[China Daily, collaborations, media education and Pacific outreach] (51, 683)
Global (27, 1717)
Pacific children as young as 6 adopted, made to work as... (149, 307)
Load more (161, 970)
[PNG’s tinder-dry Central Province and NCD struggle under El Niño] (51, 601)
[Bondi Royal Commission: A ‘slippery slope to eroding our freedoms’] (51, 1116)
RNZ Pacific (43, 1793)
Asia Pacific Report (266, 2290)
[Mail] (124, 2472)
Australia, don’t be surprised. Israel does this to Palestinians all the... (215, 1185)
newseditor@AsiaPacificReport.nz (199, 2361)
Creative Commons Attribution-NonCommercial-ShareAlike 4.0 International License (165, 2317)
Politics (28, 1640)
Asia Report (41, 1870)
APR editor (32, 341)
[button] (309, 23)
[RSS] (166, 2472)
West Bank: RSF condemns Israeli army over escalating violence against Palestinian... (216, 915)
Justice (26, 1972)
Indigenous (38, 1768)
§ §
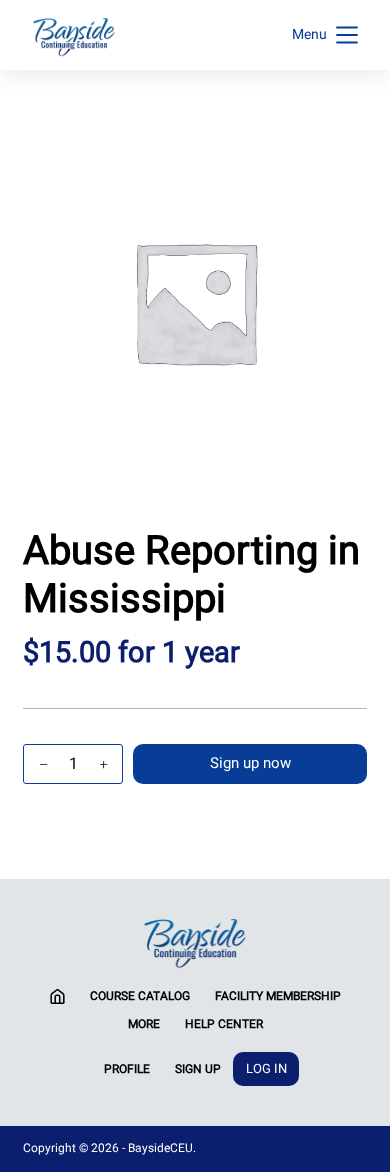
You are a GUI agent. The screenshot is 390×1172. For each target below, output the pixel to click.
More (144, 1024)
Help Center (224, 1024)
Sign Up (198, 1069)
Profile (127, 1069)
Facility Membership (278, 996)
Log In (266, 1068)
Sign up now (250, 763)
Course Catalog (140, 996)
§ §
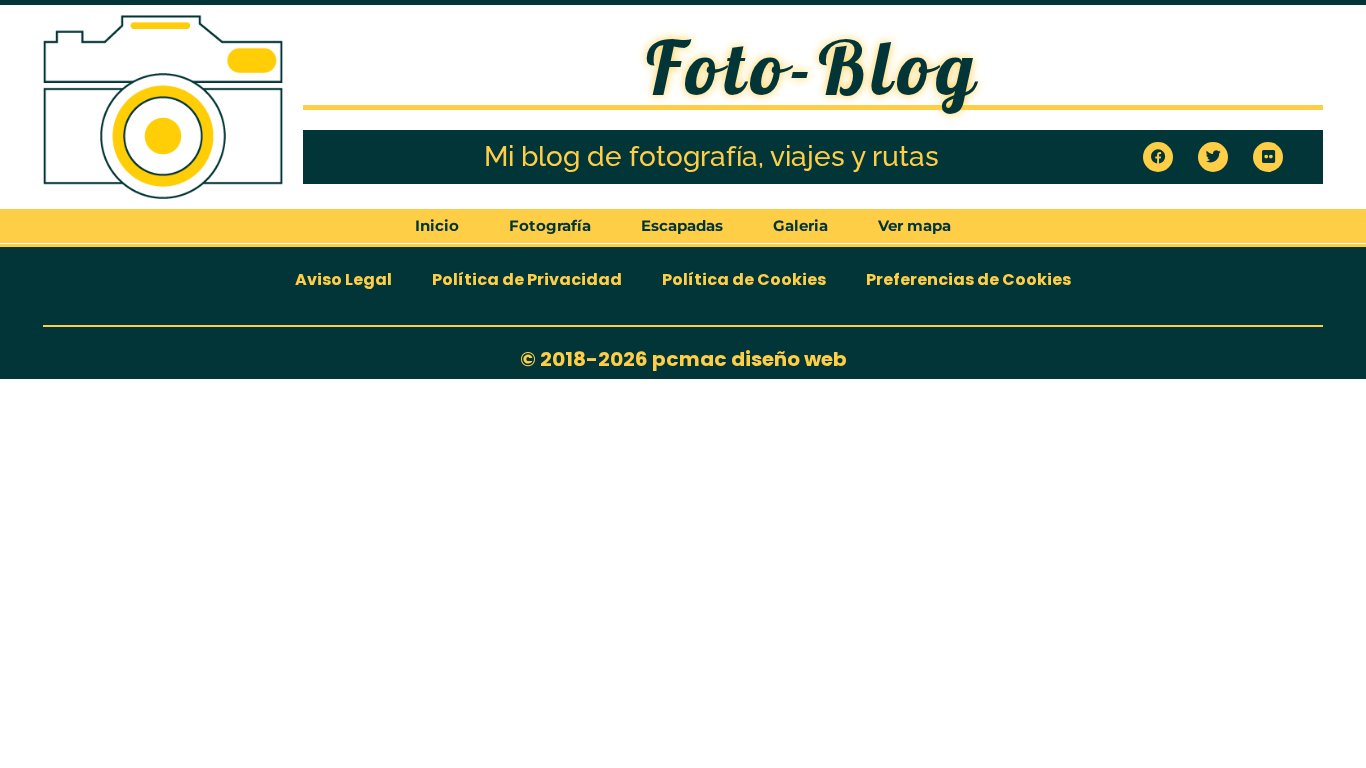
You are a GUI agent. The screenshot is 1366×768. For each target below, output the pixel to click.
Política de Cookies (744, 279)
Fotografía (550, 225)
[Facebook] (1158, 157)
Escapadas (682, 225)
§ §
Exercise details |
Search the data above for the string "target" and return every line that has it.

Solution |
You are a GUI agent. The screenshot is 390×1172. For each target below, output the pixel to click.
You are a GUI agent. The screenshot is 1366×768. For each target below, output the pixel to click.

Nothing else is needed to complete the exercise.